Regional overview
The Lewis Hills are an ophiolite-and-peridotite massif on the west coast of insular Newfoundland, sitting between Stephenville to the south and Corner Brook to the north, on the south side of the Bay of Islands. They form the southernmost of the four Bay of Islands Ophiolite massifs — Lewis Hills, Blow Me Down Mountains, North Arm Hills/Gregory Mountains, and the Tablelands in Gros Morne National Park — exposing mantle peridotite that weathers to a rusty, almost plant-free barren. The high point, The Cabox (812–814 m), is the highest summit on the island of Newfoundland and the highest Appalachian summit in Canada north of Quebec’s Chic-Chocs. The massif is undulating high plateau, cut by deep “gulches” (Molly Ann Gulch is the best known), with stunted tuckamore forest below, then bog, then open peridotite barren above roughly 500 m. Caribou, arctic hare, and ptarmigan are the typical wildlife of the upper plateau.

What you will do
• A. In one to three sentences, explain why the Lewis Hills overview describes the massif's ground as a rusty, almost plant-free barren.
• B. Write the next paragraph of the Lewis Hills overview, picking up after its sentence about caribou, arctic hare, and ptarmigan.
The data after this point comes from a different source than the Lewis Hills overview.

Supplied information
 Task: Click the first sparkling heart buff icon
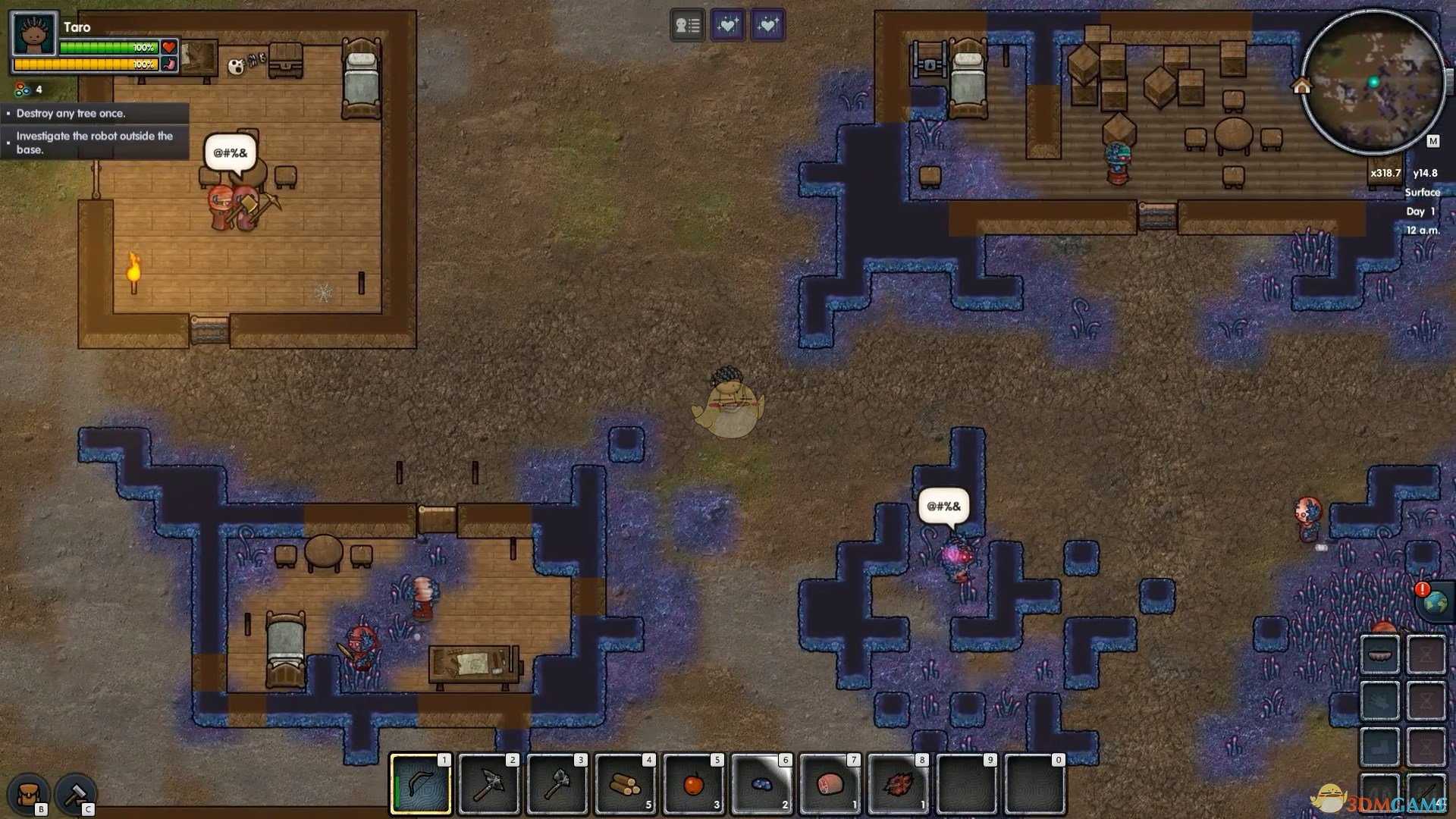(x=727, y=26)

Outputs in order
• A. The massif exposes mantle peridotite, and that rock weathers to a rusty barren that is almost free of plants. This open peridotite barren covers the upper plateau above roughly 500 m.

• B.
The Lewis Hills sit outside any national or provincial park. They lie within the Cabox Aspiring Geopark project area but have no enforced trail network, no marked summit paths, and no maintained backcountry shelters. Almost all walking on the massif is by the International Appalachian Trail Newfoundland and Labrador (IATNL) backcountry routes — the Lewis Hills Trail traverse (Fox Island River to Serpentine Valley, about 32 km, normally 2–3 days) and the Cabox Summit loop (about 26.5 km from Cold Brook Road, normally a long day or 1 night). Road access is on rough logging roads: Cold Brook Road from Stephenville in the south (about 28–29 km from Route 460 to the trailhead) and Logger School Road from Mount Moriah / Benoit’s Cove in the north. A high-clearance vehicle is generally needed; logging roads change condition seasonally and have no signage or services. Frequencies of road maintenance vary; check locally before driving in.
The practical hiking season is roughly late June to early October. Snow can linger in the gulches and on north-facing slopes well into July; the upper plateau is exposed and prone to fast weather changes, with sustained winds over 100 km/h recorded in Molly Ann Gulch. There is no cell coverage on the massif and effectively no chance of casual rescue: parties should carry a satellite communicator (Garmin inReach, Zoleo, or equivalent), full navigation backup (paper map, compass, downloaded topo), and be self-sufficient. Black bears, moose, and biting insects (blackfly, mosquito) are all present; cool-season caribou herds use the upper plateau. The area is also subject to active logging access — be aware of working trucks on the approach roads.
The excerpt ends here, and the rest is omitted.